Harriosn played a leading role in introducing the Indonesian Gamelan to
the USA and, with his partner William Colvig he constructed two large
gamelan now in use at San Jose State University and Mills College. The
written work produced by Harrison has been translated into many languages
and his book, "Music Primer" was re-published in Japanese and English in
1994. Lou Harrison has been championed by many leading conductors, amongst
them Michael Tilson Thomas and Dennis Russell Davis who presented
Lou's "New First Suite For Strings" in its premiere just this past
November. Lou produced a large body of work over the 50 years that he
composed music. He studied jazz piano and he was known as an accompanist
and dancer of note. Charles Ives came into contact with Lou and took a
serious interest in his work and compositions and Ives supported Harrison
supporting him through some hard times and his composition "Rapunzel" won
him the Twentieth Century Masterpiece Award which was presented to him byu
Stravinsky. When Ives won the Pulitzer Prize he shared the prize with Lou
Harrison who had just finished preparing the score for Ives' Symphony No.3
and conducting its premier. Lou believed that music is a pleasure and that
one has sometimes to pay for that pleasure and during his life he worked
as many different things, from florist, record store clerk, animal nurse
and forester in order to keep himself going and to pay his bills! To give
you anidea of the breadth of his comnpositions and musical scope, read the
following which I gratuitously copied from the web so that I would not
have to re-write it, this covers only his "other works" and does not even
touch his more formal compositions!
Pacifika Rondo fuses together ideas and instruments from many traditions
in movements dedicated to Korea, Mexico and the Aztec empire, the Sinitic
Area, the colonial days of California, the dolphins and ocean, and a
protest against the bomb and the destruction of Pacific life.

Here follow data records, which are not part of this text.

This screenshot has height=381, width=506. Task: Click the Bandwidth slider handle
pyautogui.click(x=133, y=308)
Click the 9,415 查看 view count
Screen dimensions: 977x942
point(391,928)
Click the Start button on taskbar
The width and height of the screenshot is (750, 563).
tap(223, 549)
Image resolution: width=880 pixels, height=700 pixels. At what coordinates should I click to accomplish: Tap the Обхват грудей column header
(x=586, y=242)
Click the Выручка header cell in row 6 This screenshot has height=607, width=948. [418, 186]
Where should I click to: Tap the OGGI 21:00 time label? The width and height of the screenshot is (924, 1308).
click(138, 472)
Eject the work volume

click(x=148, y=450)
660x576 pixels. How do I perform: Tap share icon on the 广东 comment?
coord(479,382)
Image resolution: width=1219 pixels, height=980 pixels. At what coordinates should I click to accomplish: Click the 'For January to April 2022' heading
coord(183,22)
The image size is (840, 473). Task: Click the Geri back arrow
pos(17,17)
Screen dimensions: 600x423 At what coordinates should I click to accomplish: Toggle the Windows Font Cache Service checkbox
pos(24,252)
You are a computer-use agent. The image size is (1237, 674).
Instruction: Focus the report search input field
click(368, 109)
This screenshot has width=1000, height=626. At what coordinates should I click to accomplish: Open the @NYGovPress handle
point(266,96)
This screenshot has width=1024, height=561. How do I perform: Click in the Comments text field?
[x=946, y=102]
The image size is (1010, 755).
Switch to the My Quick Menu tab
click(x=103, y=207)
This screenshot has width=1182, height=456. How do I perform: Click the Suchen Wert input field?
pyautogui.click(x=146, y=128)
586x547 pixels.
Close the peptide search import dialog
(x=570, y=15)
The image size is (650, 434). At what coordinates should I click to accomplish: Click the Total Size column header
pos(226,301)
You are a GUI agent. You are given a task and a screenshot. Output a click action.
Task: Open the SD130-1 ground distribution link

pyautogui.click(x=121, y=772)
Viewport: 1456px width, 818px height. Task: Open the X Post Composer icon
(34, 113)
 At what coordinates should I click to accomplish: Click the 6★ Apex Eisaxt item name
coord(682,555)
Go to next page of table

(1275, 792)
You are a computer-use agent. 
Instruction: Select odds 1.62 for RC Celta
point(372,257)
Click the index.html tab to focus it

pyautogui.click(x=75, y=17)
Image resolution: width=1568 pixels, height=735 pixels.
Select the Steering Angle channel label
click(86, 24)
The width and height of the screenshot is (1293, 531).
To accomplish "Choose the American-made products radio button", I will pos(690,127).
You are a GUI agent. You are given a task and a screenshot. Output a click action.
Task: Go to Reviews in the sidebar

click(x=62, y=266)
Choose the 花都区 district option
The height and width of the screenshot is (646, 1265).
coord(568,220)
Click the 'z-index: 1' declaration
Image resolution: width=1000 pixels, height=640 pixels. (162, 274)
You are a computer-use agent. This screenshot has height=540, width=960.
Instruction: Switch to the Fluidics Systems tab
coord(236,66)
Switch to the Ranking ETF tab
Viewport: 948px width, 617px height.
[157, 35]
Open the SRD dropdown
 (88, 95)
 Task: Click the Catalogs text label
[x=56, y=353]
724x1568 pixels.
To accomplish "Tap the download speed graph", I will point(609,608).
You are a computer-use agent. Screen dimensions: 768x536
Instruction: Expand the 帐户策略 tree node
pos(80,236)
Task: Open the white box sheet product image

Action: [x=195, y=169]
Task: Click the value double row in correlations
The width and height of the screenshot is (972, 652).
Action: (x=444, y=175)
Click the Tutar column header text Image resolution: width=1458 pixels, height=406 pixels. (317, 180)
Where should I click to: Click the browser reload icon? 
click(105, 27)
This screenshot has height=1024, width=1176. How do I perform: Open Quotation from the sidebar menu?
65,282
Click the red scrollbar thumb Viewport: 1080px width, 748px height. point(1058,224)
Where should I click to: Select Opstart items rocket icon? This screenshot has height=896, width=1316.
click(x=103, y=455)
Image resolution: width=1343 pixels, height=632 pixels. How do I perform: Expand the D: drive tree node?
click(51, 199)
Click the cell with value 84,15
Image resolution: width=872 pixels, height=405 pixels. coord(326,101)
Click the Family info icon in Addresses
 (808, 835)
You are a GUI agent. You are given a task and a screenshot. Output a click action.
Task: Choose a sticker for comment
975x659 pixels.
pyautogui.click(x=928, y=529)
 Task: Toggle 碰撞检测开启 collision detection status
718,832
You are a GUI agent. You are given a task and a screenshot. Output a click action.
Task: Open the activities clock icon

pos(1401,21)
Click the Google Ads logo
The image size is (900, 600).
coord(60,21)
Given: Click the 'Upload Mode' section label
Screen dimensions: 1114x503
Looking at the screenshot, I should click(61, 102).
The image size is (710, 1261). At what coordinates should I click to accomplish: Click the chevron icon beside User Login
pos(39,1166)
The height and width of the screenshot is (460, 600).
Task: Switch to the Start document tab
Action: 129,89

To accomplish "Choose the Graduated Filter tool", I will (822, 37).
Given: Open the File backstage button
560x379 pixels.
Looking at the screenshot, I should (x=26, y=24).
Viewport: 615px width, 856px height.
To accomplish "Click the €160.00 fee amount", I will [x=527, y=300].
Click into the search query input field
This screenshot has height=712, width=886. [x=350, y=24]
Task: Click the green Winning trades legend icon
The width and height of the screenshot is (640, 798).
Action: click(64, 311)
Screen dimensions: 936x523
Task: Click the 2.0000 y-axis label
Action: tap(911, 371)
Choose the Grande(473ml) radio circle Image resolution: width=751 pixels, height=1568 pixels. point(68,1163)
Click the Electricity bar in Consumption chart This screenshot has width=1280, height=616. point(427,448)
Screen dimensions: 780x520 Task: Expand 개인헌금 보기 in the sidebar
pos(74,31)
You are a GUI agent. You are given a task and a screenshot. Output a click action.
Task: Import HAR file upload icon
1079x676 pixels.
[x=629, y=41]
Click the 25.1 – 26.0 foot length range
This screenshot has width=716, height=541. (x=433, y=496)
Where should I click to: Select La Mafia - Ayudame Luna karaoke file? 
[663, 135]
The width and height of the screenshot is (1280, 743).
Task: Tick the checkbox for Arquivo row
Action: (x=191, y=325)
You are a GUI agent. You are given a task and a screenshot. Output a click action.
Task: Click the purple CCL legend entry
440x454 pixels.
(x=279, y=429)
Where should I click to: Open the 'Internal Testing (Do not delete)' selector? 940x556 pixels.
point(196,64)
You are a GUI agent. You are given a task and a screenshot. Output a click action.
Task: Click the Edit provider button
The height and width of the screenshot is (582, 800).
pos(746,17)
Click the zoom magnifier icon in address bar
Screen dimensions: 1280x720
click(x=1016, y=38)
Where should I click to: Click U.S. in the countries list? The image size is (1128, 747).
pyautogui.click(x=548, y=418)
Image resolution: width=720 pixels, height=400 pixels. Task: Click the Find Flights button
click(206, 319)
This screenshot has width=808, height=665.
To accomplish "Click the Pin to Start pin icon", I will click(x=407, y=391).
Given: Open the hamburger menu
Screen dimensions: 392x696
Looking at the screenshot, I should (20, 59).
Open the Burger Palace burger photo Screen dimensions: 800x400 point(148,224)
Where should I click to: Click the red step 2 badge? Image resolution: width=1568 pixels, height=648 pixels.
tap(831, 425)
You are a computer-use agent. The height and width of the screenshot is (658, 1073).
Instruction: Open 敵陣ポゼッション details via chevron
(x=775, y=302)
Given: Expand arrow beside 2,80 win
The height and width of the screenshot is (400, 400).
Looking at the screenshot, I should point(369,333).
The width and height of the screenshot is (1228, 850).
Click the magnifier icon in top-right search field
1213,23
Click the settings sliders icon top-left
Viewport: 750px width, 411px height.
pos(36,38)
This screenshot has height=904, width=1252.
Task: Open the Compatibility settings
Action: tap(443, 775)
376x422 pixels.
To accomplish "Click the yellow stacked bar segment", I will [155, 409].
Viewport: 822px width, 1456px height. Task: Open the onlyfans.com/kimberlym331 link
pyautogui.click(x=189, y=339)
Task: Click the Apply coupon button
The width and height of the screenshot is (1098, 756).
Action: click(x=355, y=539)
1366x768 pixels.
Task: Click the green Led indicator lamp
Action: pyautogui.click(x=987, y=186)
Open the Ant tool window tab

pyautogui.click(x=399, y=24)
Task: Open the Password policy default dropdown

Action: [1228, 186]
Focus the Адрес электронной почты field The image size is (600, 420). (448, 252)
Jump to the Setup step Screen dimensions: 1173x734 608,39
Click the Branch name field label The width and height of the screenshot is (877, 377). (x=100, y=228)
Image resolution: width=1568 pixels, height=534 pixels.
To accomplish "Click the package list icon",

La Koro Sutra (The Heart Sutra) incorporates a chorus, organ, Gamelan,
harp, percussion, and bells combining 4 five-tone modes, 2 six-tone modes,
and 2 twelve-tone modes
Third Symphony blends American folk dances, a Gamelan, and an estampie
Ariadne uses an octatonic scale as a raga-like pitch collection; the solo
flute line resembles an alap (improvised melody within mode)
Philemon and Baukis blends a solo violin and Javanese Gamelan.
Some of his compositions are based on twelve-tone rows, but in a chromatic
fashion. Serial opera Rapunzel incorporates a row based on upper leading
tones moving to the tonic.
Many of his works remain unpublished. Haiku incorporates, a mixed chorus,
harp, wind-chimes, gong, and shiao (vertically notched Chinese flute).
This one-page work follows the structure and spirit of a haiku.
-Peace Piece Two is a meditation contemplating President Lyndon Johnson's
decisions about America's role in Vietnam. It features a tenor chanting
over the continuous percussion ostinato. The various tempi are not meant
to coincide; they "cosound." At the climax, the strings are given specific
pitches on which they improvise rhythms. This creates a 'textured' or
rhythmically active chord.
Wrote Piano Concerto for Keith Jarrett. At first Harrison was reluctant
because the conventional form would make him part of the establishment,
but then he decided to compose in Kirnberger's #2 well-temperament
Lou Harrison was one of those marvels of humanity who worked away at his
art and chosen form of creativity, his intelligence and sense of humour
runs through the creativity of all those who came to know him. It always
surprise me just how many people who are serious music fans fail to even
raise an eyebrow when they hear the name Lou Harrison, for most people he
just does not register and yet much of the ideas he brought to his music
are now part of the modern musical lexicon and people do not even think
twice about them he was truly on of the great composers of the last
hundred years and I take this moment to salute Lou Harrison!